Political parties should be included under the ambit of new anti-money laundering laws, Accountant Christopher Ram has urged a parliamentary committee.
“Political parties are practically exempt from most, and are subject to few laws, a fact evidently not consistent with the rule of law or the democratic polity of Guyana. Political parties obviously raise substantial sums of money that are not properly accounted for. They should therefore be included in the Schedule of entities subject to the Act,” he told the parliamentary committee currently examining the Anti-Money Laundering and Countering the Financing of Terrorism (Amendment) Bill.
Political parties were expected to meet yesterday and today to finalise the AML/CFT Bill, ahead of a parliamentary sitting tomorrow. Main opposition coalition APNU has pledged its cooperation in the committee but also recently demanded that President Donald Ramotar assents to or commits to a process to assent to bills he has turned away as a condition for its support. The AFC says that the establishment of the Public Procurement Commission is a prerequisite for its support of the bill, thus APNU’s votes are crucial if government hopes to pass the amendment bill tomorrow, two days before a meeting of the Financial Action Task Force (FATF) in Paris.
Guyana has missed two deadlines set by the Caribbean Financial Act-ion Task Force (CFATF) to have adequate legislation passed and as a result the group has urged its members to consider implementing measures to insulate themselves against financial risks emanating from the country. On Friday, the Western missions urged cooperation by all parties to finalise the anti-money laundering amendment bill, while warning that serious consequences would result from the country being blacklisted by the FATF.

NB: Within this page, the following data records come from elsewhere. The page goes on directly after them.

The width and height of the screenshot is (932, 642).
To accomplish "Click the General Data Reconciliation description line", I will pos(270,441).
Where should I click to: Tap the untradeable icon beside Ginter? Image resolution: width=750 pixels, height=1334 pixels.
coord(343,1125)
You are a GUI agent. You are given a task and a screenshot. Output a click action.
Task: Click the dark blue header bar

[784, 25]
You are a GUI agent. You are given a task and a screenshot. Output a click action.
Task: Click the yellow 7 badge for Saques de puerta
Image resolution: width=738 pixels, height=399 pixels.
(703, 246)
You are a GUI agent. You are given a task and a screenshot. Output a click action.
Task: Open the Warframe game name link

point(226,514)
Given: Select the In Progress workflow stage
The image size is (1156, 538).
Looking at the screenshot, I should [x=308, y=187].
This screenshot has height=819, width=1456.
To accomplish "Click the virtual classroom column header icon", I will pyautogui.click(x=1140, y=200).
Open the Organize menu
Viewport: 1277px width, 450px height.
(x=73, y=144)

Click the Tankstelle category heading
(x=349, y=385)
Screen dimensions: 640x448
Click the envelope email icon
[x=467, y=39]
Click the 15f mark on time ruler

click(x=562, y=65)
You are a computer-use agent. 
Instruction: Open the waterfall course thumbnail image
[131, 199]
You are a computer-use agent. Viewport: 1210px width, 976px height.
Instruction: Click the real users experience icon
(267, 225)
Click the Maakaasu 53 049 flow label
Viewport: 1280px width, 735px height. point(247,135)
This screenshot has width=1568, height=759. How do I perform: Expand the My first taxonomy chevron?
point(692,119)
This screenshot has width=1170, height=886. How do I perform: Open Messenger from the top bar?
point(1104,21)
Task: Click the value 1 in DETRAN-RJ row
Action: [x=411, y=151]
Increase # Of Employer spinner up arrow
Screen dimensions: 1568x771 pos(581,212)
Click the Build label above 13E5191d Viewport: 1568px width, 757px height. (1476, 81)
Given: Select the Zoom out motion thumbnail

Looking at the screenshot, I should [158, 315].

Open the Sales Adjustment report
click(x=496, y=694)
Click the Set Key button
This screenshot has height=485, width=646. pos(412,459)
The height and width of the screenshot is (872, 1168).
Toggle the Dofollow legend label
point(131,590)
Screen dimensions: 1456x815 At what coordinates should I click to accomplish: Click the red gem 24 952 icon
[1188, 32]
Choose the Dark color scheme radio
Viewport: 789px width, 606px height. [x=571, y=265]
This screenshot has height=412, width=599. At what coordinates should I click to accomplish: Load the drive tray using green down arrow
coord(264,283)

Ram, in his submission to the parliamentary committee, pointed out that to promote their objectives including competing in elections campaigns, political parties must raise considerable sums of money without any obligation to disclose their source of income, even to their own members. “Such sources could include terrorist groups, narcotics-traffickers, persons engaged in trafficking in persons, bribing of officials and in other serious crimes. While politically exposed persons fall within the groups to which reporting entities are required to pay particular attention, neither they nor their parties are included (in the) First Schedule as a reporting entity,” he noted.
“Given the level of cash transactions in which the Guyana society and no doubt political parties are engaged, the existing provisions that imposes some restraint solely or mainly at the banking level would be both inadequate and ineffective,” he said.
Ram, who is also an attorney, pointed out that the First Schedule of the Act includes used car dealers, car part dealers, dealers in real estate, registered charities and co-operatives. These entities are customers to financial institutions and are also listed as reporting entities with the duty to establish and maintain records in a prescribed format and report suspicious transactions under the law, he noted.
“I do not believe that the law should impose greater obligations on used car dealers and real estate agents than it does on political parties,” he said while emphasizing that the absence of campaign financing legislation, or of any regulatory framework governing political parties, and the implications for the subverting of the country’s democratic process, make the inclusion of political parties as reporting entities vital.
“My specific recommendation therefore, is that political parties be added to Schedule 1 and that Gecom be made the Supervisory Authority,” he said.
Ram added that to the suggestion that political parties are non-entities, he would respond that “legal form is less important than the activity; that representatives of political parties make up the country’s law making body; and that even now, they appoint agents contrary to the legal maxim that there can be no agent without a principal.”
“Apart from removing the risks to the democratic process and of laundering and financing of terrorism by or through the political parties, the Select Committee made up entirely of representatives of political parties would be sending a clear message that they regard it as the duty of everyone, including themselves to join the effort to prevent Anti-Money Laundering and the Financing of Terrorism,” he asserted.